Pour cette raison, le bitcoin, à la suite de bien d’autres monnaies, dément des siècles de théorie économique qui ont considéré que toute monnaie véritable doit avoir une valeur intrinsèque et réelle à la manière des monnaies métalliques […].

Cependant, la puissance d’une monnaie se mesure fondamentalement à l’intensité des relations de production et d’échange qu’elle autorise. Or, sur ce point essentiel, le bitcoin n’a pas fait ses preuves […]. La faible utilisation marchande du bitcoin se comprend aisément par le fait qu’à l’heure actuelle, toutes les transactions que vous pourriez faire en bitcoins peuvent être faites, et bien plus aisément, avec votre monnaie nationale. En effet, les avantages qui sont prêtés au bitcoin – monnaie sans autorité centrale, monnaie sans banque, monnaie conçue pour Internet, protection des droits individuels, monnaie libre de toute influence politique, transparence, monnaie plus sûre, monnaie non répudiable, monnaie quasi instantanée, monnaie universelle – n’ont guère de poids dans la situation actuelle. Ils pourraient devenir importants si survenait une sérieuse crise monétaire de type chypriote ou bien si le commerce via Internet connaissait un saut qualitatif rendant possibles et souhaitables des paiements directs entre machines. Néanmoins, dans la situation actuelle, l’incitation économique à utiliser des bitcoins pour acheter sa baguette ou sa voiture est inexistante, ce que montre clairement le très faible usage marchand du bitcoin.

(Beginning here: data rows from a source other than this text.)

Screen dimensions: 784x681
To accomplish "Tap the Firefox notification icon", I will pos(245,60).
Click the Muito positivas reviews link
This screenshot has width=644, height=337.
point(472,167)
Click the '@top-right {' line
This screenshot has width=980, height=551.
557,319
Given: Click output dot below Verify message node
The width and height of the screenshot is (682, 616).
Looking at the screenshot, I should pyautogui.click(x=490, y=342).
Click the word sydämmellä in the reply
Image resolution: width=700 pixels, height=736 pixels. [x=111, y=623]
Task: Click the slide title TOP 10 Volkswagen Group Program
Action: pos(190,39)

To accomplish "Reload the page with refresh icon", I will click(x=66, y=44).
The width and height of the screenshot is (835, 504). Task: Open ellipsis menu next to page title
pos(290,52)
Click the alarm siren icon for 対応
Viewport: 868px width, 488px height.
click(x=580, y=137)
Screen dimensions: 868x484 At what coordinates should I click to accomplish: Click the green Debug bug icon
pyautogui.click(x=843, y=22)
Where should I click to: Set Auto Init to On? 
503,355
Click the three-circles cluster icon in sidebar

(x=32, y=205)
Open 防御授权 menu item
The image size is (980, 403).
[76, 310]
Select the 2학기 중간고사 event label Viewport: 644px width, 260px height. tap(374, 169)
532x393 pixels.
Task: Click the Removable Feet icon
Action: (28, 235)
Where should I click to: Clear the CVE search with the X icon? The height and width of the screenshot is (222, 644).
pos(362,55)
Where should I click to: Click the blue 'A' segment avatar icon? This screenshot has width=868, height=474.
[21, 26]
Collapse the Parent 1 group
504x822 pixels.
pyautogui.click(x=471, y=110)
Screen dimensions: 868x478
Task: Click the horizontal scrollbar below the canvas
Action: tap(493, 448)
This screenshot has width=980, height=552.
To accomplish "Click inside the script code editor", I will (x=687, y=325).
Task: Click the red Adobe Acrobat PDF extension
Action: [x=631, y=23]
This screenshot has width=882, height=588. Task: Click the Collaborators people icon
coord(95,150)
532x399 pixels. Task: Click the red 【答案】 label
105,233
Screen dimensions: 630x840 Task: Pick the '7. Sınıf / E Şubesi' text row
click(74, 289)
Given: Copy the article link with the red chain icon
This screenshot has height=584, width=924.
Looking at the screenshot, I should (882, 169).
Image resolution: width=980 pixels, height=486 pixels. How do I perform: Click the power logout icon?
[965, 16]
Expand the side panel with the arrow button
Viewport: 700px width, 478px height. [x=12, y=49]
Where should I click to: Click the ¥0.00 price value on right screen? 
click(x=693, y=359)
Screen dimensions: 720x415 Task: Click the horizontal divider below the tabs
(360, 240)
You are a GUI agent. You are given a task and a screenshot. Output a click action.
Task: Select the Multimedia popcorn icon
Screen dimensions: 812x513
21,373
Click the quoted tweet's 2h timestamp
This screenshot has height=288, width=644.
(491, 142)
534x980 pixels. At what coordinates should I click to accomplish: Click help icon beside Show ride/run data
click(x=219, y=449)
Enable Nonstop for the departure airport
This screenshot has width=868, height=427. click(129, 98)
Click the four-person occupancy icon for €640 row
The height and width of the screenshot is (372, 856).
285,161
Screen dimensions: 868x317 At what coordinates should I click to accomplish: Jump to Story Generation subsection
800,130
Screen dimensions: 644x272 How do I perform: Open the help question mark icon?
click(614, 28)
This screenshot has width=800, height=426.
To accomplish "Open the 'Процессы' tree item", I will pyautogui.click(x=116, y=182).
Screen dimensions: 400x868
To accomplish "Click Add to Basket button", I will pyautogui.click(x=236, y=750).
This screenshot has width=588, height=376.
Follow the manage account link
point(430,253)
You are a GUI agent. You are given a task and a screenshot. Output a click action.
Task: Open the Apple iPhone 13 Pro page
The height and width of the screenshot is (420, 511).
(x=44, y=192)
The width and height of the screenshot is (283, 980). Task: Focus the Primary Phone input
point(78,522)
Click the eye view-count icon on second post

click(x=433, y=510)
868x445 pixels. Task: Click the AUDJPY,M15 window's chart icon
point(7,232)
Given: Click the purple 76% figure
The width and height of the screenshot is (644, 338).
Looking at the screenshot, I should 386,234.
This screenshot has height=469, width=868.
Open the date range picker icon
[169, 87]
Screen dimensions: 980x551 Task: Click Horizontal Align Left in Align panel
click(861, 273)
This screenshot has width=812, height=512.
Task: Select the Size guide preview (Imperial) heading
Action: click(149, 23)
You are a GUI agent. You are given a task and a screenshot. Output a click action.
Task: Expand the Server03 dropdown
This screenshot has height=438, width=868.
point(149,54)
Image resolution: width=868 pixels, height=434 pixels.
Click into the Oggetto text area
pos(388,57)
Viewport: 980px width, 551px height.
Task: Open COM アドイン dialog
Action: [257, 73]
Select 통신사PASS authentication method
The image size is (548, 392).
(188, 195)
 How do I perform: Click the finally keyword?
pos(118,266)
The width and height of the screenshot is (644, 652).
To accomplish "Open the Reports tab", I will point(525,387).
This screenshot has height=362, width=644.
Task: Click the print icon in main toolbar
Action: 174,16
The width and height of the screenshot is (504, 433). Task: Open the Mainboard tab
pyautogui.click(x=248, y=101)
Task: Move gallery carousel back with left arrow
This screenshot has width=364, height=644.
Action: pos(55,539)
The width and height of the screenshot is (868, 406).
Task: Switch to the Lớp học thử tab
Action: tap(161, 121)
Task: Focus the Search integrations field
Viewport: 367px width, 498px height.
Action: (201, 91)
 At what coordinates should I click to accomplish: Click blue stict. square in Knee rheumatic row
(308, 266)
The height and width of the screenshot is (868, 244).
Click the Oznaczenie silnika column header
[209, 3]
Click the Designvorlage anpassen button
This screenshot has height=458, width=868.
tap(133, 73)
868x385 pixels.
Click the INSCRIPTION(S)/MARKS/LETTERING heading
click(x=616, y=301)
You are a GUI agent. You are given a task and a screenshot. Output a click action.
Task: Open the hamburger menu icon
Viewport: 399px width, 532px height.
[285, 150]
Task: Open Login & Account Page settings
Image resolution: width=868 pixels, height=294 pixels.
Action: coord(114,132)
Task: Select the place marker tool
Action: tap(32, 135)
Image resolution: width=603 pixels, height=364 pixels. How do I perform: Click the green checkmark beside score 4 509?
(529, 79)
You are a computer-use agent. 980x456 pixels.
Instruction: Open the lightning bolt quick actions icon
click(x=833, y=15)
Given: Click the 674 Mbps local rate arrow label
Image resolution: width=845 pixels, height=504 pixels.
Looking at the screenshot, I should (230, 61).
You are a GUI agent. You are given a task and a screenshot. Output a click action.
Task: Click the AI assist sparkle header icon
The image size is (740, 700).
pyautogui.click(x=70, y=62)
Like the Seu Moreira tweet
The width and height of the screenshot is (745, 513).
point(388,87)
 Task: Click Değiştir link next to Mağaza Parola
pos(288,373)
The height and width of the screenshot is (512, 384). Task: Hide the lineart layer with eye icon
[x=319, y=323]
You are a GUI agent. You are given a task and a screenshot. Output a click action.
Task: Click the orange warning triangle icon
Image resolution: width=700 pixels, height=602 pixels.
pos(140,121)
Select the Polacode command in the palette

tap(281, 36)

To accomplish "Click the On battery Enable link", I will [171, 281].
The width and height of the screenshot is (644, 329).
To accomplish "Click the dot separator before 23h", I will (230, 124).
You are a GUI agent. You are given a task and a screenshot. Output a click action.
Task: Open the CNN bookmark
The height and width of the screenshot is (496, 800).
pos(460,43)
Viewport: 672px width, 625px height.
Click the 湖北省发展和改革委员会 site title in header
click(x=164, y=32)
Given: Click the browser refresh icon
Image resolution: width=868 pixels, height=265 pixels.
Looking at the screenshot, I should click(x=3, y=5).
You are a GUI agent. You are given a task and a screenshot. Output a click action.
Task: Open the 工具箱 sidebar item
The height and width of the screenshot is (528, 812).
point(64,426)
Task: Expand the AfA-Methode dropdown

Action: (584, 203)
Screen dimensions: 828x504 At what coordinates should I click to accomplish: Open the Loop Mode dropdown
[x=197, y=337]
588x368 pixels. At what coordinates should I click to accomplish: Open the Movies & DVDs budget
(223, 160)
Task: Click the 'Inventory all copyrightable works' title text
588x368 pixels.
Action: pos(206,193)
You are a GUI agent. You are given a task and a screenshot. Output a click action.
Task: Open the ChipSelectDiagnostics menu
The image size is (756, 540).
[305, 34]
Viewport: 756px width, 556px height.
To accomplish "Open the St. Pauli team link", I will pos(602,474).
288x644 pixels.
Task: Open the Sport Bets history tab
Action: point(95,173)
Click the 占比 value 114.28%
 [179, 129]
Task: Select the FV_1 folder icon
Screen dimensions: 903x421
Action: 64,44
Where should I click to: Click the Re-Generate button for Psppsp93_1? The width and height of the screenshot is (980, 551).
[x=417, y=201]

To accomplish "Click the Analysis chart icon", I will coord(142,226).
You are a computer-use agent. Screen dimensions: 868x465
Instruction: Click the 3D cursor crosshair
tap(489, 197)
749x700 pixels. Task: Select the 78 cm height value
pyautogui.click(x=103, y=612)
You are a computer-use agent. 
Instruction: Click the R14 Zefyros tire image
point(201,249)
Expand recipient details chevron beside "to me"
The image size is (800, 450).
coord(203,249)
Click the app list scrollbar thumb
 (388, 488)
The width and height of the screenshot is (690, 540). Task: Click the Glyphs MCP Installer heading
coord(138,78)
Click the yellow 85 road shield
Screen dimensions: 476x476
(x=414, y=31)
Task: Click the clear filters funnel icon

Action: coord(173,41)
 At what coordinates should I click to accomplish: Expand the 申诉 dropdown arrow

En conséquence, on comprend qu’aujourd’hui, le bitcoin soit presque exclusivement un actif spéculatif. Il fait surtout parler de lui au travers des variations phénoménales que connaît son cours sur les plateformes d’échange. Par exemple, au moment où j’écris, en mai 2019, il vaut 7 800 dollars, soit une hausse de 23 % par rapport à la semaine précédente où il valait 6 300 dollars. De même, il vaut, début janvier 2017, 1 000 dollars pour atteindre 19 500 dollars en décembre, son maximum, puis il redescend à 3 600 dollars en décembre 2018. De telles montagnes russes ne s’observent pas fréquemment sur les marchés financiers. Elles sont le signe d’une incertitude hors norme. Le marché ne réussit pas à faire émerger une représentation stabilisée de sa valeur. »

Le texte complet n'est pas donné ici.